BAGHDAD, JUNE 30,
Iraq said on Friday that it has executed 13 death row jihadists after Prime Minister Haider al-Abadi vowed a forceful retaliation to calm public anger over the Islamic State (IS)’s murder of abducted civilians.
While Iraqis have grown accustomed to the atrocities committed by the IS, the recent killing of eight civilians shocked the nation and doused hopes the jihadists had been defeated.
For the first time, the authorities released photographs of the hangings, which came after Mr. Abadi on Thursday ordered the “immediate” executions of hundreds of convicted jihadists. The Justice Ministry said on Friday that the 13 convicts put to death at a prison in southern Iraq “had participated in armed operations with terrorist groups, in kidnappings, bombings and murders of civilians”.
100 foreign women
Mr. Abadi’s office had earlier announced the execution of 12 convicts whose appeals were exhausted.

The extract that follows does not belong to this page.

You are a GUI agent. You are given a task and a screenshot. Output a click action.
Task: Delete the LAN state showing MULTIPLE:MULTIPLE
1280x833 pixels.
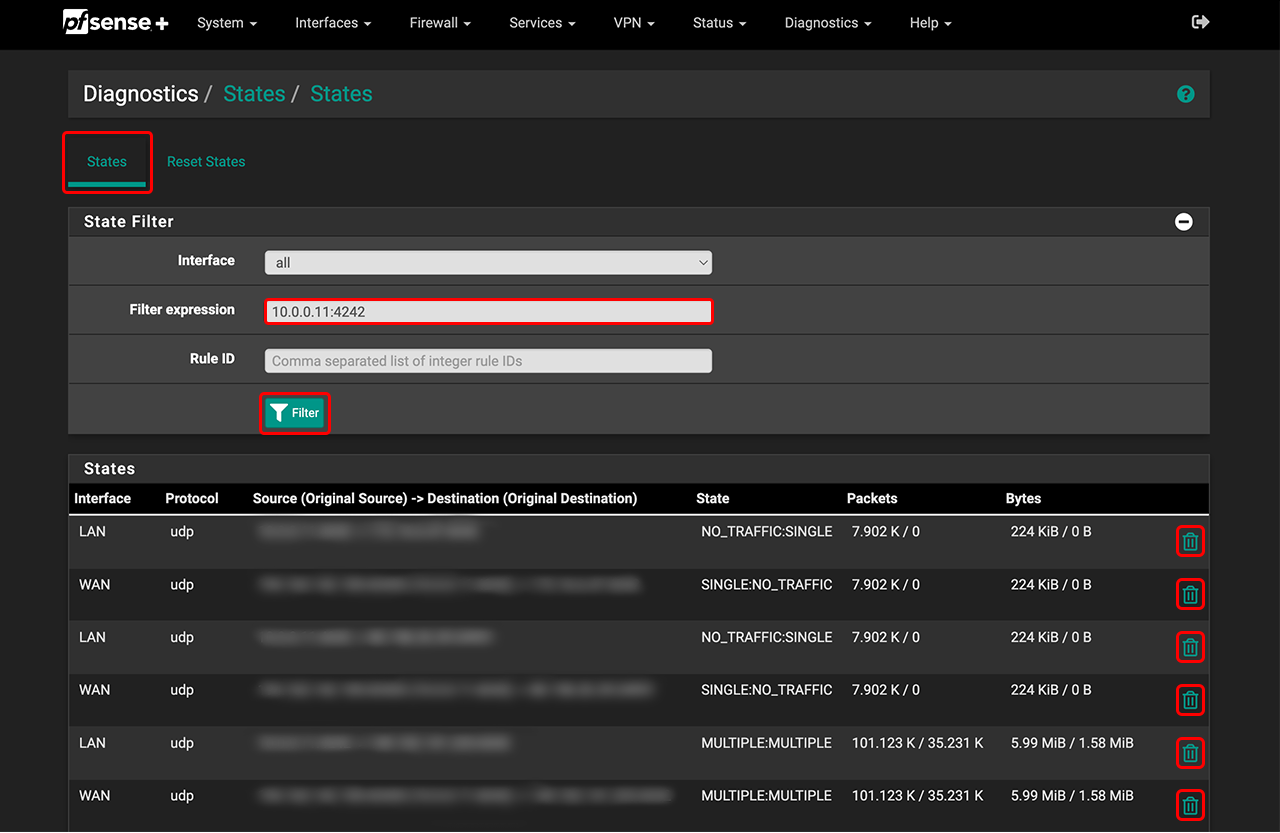coord(1190,753)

More than 300 people, including around 100 foreign women, have been condemned to death in Iraq and hundreds of others to life imprisonment for membership of IS, a judicial source said in April. Mr. Abadi had vowed to avenge the deaths of the eight civilians held captive by IS, a day after their bodies were found along a highway north of Baghdad.
Six of the abductees — civilians working in the logistics department of the Hashed al-Shaabi paramilitary force that helped defeat the jihadists — had appeared in an IS video released on Saturday.